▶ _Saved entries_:

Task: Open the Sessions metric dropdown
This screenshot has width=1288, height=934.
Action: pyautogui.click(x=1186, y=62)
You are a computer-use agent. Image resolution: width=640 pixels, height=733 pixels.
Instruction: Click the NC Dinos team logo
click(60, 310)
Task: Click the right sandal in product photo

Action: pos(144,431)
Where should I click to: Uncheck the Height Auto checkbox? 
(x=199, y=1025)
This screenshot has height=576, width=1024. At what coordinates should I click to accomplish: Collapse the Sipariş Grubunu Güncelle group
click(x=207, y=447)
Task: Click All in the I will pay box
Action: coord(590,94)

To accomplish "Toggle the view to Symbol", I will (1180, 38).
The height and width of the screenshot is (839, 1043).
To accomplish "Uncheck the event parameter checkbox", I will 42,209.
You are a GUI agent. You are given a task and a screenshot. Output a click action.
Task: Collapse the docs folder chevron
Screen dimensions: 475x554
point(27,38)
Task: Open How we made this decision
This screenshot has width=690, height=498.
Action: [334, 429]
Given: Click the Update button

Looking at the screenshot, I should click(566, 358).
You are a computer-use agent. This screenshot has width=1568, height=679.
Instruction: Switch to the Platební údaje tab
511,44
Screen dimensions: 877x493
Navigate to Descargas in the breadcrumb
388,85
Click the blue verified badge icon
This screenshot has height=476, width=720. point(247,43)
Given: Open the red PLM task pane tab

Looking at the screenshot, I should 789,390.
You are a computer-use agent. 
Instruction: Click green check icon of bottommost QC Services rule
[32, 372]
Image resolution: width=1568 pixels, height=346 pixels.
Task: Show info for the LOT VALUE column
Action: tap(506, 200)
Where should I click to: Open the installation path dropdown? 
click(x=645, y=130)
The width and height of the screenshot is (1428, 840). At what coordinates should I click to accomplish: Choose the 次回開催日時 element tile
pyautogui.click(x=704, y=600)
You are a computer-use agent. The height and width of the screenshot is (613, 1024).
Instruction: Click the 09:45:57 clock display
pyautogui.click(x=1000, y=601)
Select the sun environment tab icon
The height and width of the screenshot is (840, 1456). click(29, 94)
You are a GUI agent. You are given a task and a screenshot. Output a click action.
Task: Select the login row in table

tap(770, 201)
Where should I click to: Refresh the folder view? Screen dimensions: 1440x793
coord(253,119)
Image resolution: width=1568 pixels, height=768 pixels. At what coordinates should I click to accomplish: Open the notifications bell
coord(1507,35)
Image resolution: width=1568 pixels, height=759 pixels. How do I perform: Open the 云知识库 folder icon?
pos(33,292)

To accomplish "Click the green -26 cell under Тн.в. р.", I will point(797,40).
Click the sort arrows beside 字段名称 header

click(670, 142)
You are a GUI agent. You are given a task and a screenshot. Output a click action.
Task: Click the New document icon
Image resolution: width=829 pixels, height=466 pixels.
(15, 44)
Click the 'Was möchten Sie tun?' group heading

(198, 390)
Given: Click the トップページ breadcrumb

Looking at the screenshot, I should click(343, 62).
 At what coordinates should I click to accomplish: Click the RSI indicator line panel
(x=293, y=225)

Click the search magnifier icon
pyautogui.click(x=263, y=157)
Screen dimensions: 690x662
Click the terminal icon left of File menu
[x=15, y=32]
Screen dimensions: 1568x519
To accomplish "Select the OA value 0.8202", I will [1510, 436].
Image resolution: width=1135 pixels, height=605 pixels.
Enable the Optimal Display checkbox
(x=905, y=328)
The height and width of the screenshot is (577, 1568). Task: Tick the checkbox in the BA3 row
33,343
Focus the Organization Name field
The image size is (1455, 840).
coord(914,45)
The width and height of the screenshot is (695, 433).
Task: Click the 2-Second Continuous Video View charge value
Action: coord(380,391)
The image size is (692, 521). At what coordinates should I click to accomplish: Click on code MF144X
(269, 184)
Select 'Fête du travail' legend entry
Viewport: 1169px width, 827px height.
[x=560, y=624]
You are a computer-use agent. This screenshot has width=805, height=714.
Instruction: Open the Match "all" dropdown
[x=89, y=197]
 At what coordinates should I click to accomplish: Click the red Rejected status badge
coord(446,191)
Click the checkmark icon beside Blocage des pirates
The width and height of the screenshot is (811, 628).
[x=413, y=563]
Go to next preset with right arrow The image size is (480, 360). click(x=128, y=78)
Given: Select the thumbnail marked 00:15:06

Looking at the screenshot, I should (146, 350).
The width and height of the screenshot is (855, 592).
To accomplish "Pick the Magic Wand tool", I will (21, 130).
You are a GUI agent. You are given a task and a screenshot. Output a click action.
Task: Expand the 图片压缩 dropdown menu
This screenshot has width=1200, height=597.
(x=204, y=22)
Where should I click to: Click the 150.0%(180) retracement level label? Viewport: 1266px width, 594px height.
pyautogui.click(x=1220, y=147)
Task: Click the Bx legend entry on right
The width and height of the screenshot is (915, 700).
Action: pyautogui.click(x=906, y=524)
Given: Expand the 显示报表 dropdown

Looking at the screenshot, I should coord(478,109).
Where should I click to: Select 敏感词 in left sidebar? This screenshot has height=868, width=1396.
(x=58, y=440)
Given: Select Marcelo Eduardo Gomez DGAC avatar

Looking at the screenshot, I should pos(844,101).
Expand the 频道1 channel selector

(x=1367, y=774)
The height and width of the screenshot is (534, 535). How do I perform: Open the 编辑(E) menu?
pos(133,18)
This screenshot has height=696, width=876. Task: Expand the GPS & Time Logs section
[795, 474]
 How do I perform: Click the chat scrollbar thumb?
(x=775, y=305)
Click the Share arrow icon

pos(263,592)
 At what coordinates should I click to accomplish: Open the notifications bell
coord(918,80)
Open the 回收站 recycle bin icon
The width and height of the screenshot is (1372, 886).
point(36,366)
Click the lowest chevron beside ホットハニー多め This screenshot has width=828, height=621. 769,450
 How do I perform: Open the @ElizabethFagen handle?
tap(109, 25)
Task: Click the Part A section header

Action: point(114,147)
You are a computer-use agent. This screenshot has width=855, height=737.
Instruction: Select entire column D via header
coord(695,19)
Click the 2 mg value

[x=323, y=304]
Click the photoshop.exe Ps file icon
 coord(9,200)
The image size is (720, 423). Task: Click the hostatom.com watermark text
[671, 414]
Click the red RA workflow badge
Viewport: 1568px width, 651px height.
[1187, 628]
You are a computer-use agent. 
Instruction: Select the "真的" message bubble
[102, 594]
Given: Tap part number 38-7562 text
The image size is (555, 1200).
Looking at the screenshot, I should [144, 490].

▶ _EXERCISE PROMPT_: Among the records, find all lines that include the string "chevron" and return them.

▶ _RESPONSE TO THIS EXERCISE_:
Task: Collapse the docs folder chevron
Click the lowest chevron beside ホットハニー多め This screenshot has width=828, height=621. 769,450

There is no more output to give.